Kelsey Canyon to Sierra Blanca Canyon Wash: a Recipe for Disaster

The Kelsey Canyon Corridor: Floodplain Challenges

Kelsey Canyon does not appear large where it crosses the Cascabel Road, but it drains part of the large grassland area called the Allen Flats, located beyond the Galiuros Western Range, at right on the map below:

As can be seen on the map above, it has cut a deep and narrow canyon through the Teran-Kelsey Escarpment after draining the extensive Allen Flats (far right), and in flood it can carry very massive loads of rock as well as water.

Many washes that cross the Cascabel Road in this area present serious danger to traffic during and after rainstorms. Below, after a storm in late July 2005, Kelsey Wash runs modestly.

In this example, careful examination indicated the Wash was safe to cross for the high-centered, 4wd vehicle parked here.

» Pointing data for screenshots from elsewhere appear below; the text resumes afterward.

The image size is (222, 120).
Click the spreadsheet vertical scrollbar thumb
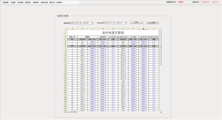point(160,47)
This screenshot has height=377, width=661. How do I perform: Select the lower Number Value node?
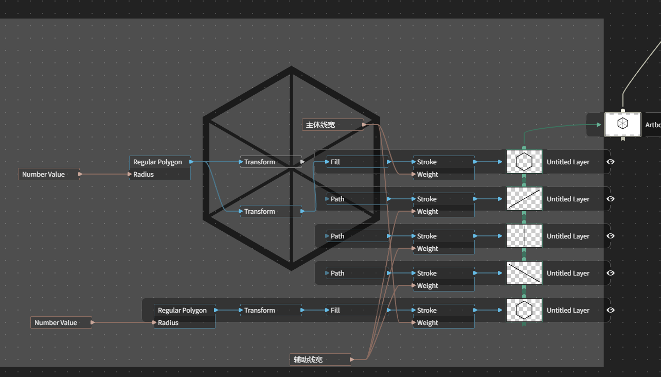click(x=61, y=322)
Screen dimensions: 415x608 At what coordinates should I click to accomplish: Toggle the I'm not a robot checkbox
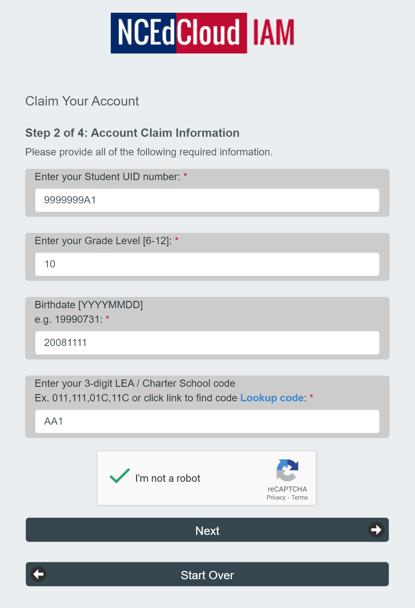(118, 478)
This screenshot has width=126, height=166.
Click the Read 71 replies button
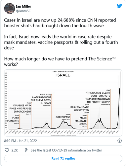tap(63, 158)
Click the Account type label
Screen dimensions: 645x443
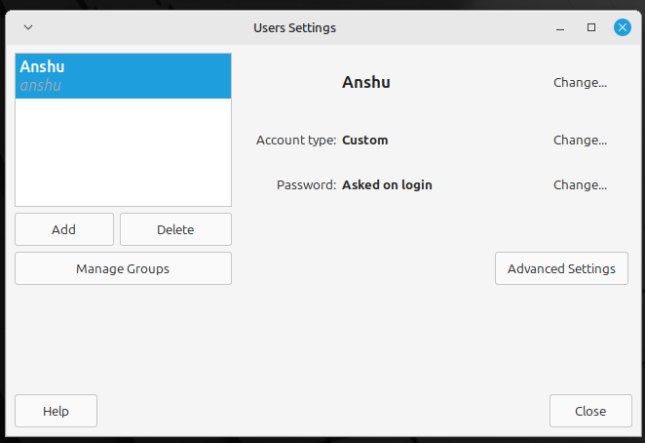(296, 140)
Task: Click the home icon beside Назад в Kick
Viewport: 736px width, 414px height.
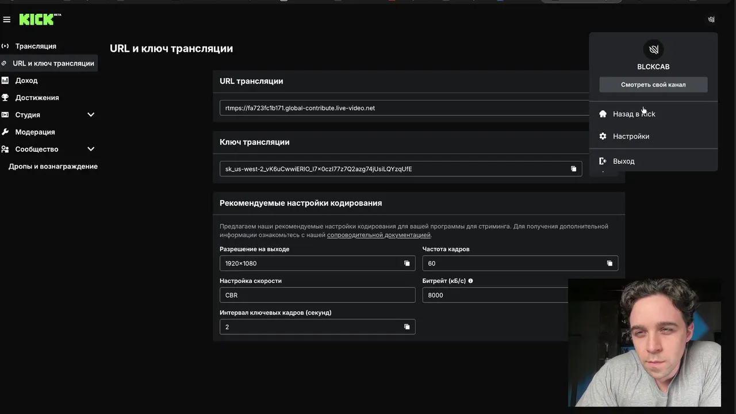Action: pos(603,114)
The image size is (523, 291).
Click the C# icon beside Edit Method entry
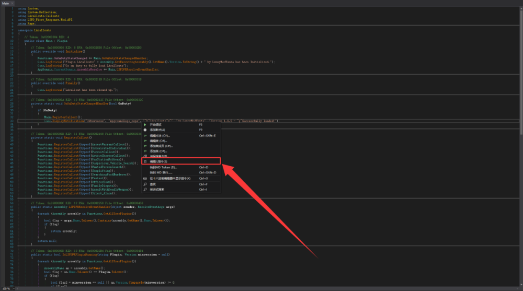point(145,136)
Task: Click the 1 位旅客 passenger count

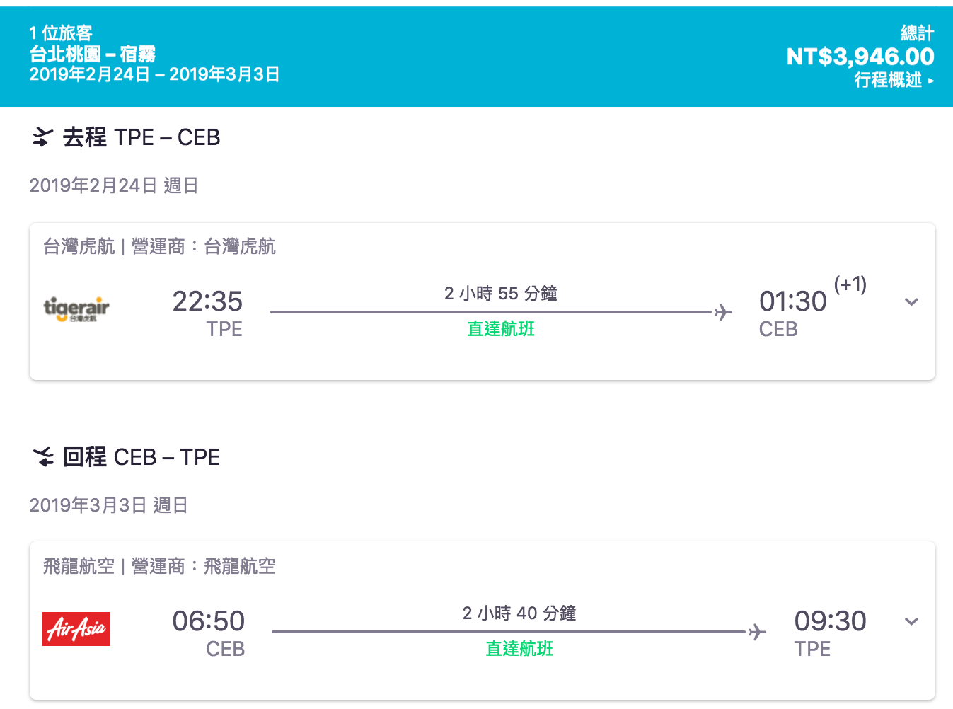Action: tap(61, 33)
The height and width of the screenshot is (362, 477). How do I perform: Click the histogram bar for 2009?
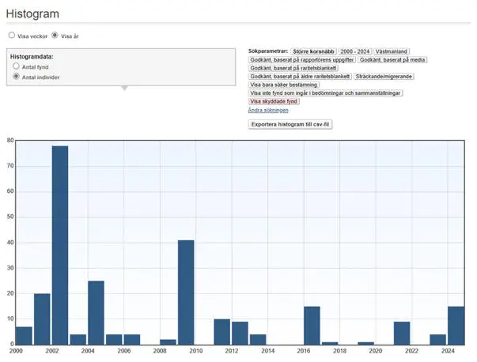point(186,292)
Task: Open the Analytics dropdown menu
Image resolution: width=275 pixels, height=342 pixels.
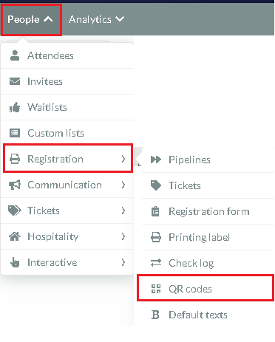Action: (x=96, y=19)
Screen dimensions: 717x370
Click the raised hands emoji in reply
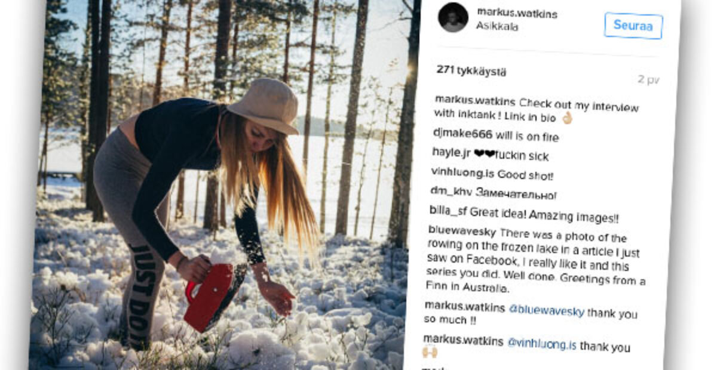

However, the Kelsey Wash is notorious for carrying down substantial boulders when it runs more strongly than this, and becomes too dangerous to cross even at moderate depth. Usually the strong pulses are fairly brief, but from the perspective of long-term Cascabel residents they are also legendary. For a note alluding to the likely old-historical significance of this aspect of Kelsey Wash, see this side-page:

Side-page: An Ancient Native American Trail

If Alternative "K" opted for a roadway crossing the Kelsey wash here, it would not only have to be several times as wide as that shown here, it would also have to be built with sufficient elevation clearance and structural integrity to bridge the occasional but sometimes Lahar-like rock-and-water debris flows that rush through here. A system of massive pillars or something similar would be required. (And if the roadway sought to ride the uplands further east across the wash, another and considerably longer version of the "Grand Bridge" type would be required.)

The Teran Wash Corridor

Proceeding further north, the very broad (and, further upstream, multiply dissected) Teran Wash strikes into the river at Milepost 20.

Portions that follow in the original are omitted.